Total production is not a transaction between two sectors and therefore does not sum to zero. It is used in national accounts to denote the sum of expenditure on goods and services. Y = C + G

The equations have now been satisfied so that all rows, except output, sum to zero.

[Reference] Chapter 3, Monetary Economics, Godley & Lavoie


2.1. Consumption
Within the behavioural transaction matrix, consumption represents the purchase of goods by the household. The source of funds can come from current disposable income, YD, and from savings H[t-1]. Using the Keynesian quantity adjustment mechanism, the production sector will have a consumption of Cd which is exactly equal to Cs :

Cd = Cs

Note: the level of consumption demand has a direct link to the source of government revenue from the production sector and the level of employment.


2.2. Government Expenditure
This relates to the purchase of goods and services, Gd, and is used to provide essential facilities to the nation i.e. roads & schools. The source, Gs, of income is from "revenues collected by the production sector."[1]

Gd = Gs

[1] p.63 Monetary Economics, Godley & Lavoie

2.3. Output
Output is used to describe the end result in the production sector for the given period.
This can be used to measure the productivity of the nation. The measurement can be taken in the form of "the sum of all expenditure on goods and services (C + G)or, as the sum of all payments of factor income (WB)."[1]


[1] p.61 Monetary Economics, Godley & Lavoie

2.4. Factor Income
This refers to the flow of wages for services provided by the household for the production sector.
W.Ns = wage rate times the employment supplied by the household.
W.Nd = wage rate times the employment demanded by the production sector.

W.Ns = W.Nd; factor income rises and falls as the demand/supply for labour rises or falls in the production sector.

2.5. Taxes
A government use taxes as a source of money supply, Td, to enable it to influence the direction of the economy. In order to maintain a relatively steady flow of money, a “fixed proportion of money income”[1], θ, is levied as taxes. In the behavioural transaction matrix, the supply must equal demand;

Ts = Td.

Td = θ. W.Ns θ<1

[1] p.66 Monetary Economics, Godley & Lavoie




2.6. Change in Money Stock
The change in money stock relates to the supply that the government has as a result of income and expenditure. In real terms, this is usually a surplus or deficit. A deficit may occur due to the income from taxes, Td, not meeting the required government expenditure, Gd. This would lead to the government issuing debt in the form of treasury bonds to cover the excess.
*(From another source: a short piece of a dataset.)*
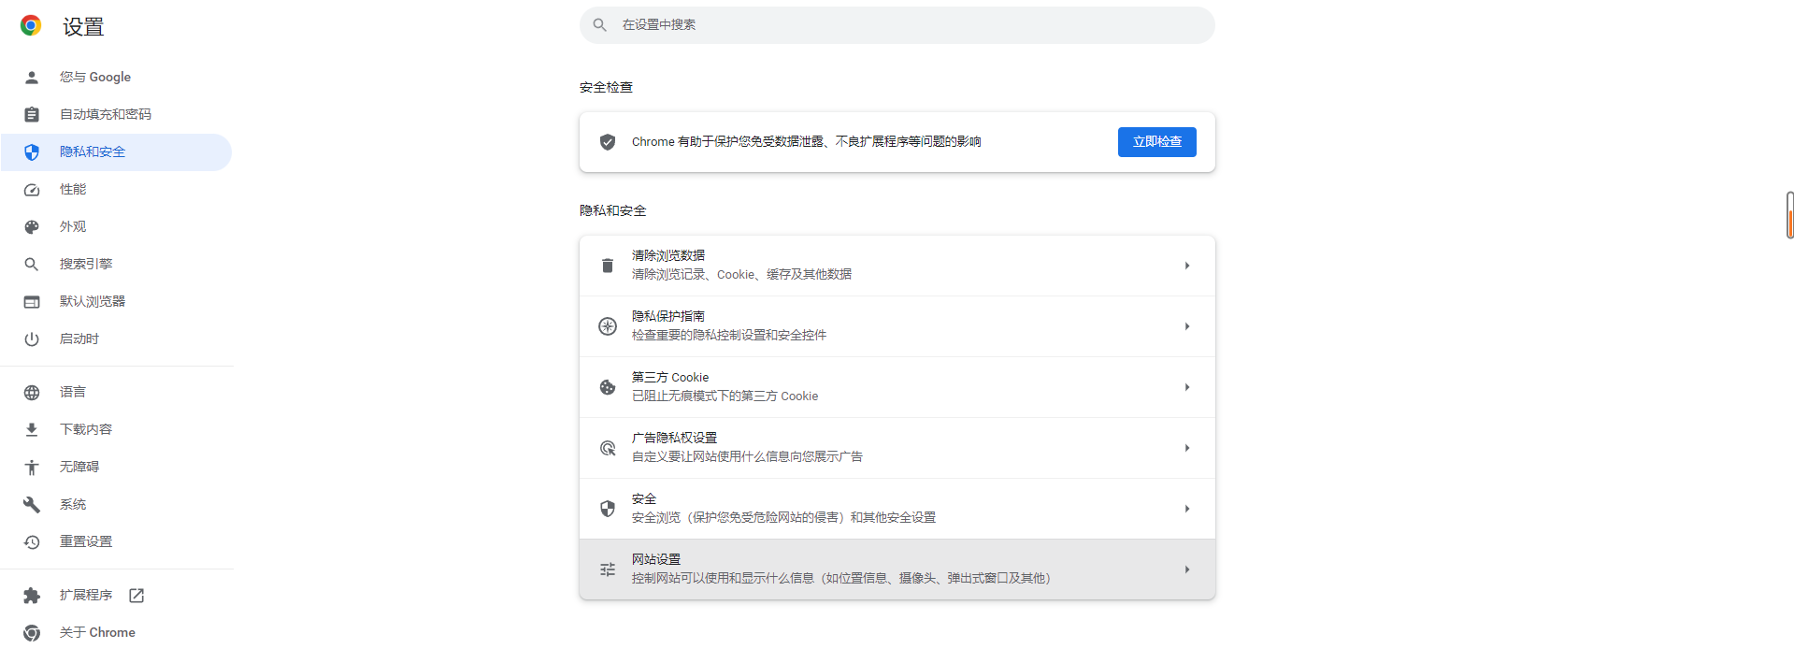Select 搜索引擎 in the sidebar menu
1794x663 pixels.
[86, 264]
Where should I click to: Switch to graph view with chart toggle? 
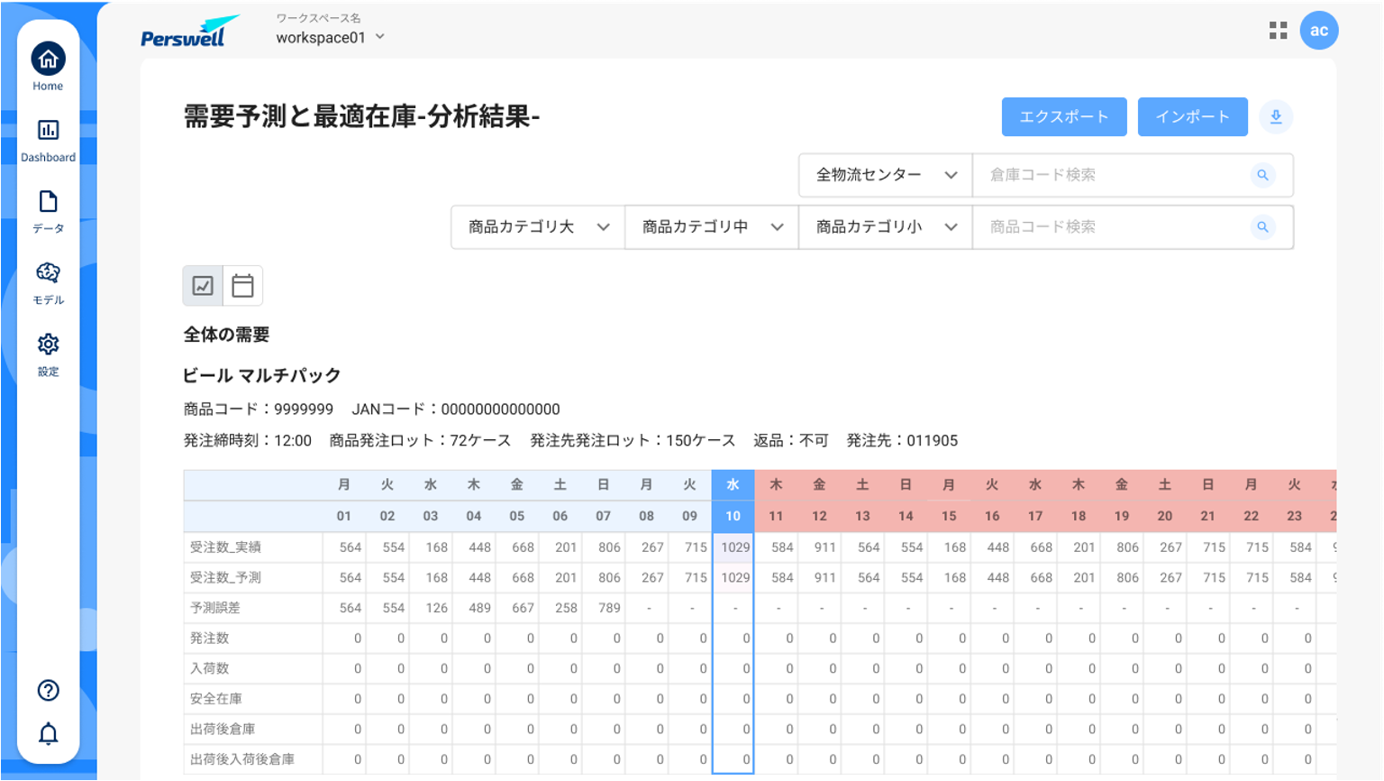pos(203,285)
In the behavioural transaction matrix, this deficit can be explained by households saving a proportion of their income to accumulate wealth. In theory, these savings should match the deficit.

Hh = Hs

Hh = YD - Cd

Hs = Gd - Td

Key to equations

Cs :Consumption supply
Cd :Consumption demand
Gs :Government supply
Gd :Government demand
Ts :Tax supply
Td :Tax demand
W.Ns :Wage rate times employment supply
W.Nd :Wage rate times employment demand
∆Hh :Change in cash held by households
∆Hs :Change in the supply of money
H[t-1] :Cash held from the previous period
Y :Total production
YD :Disposable income

1 comment:

Stephen Kinsella said...

excellent summary, best I've seen so far. Well done. Loved the picture.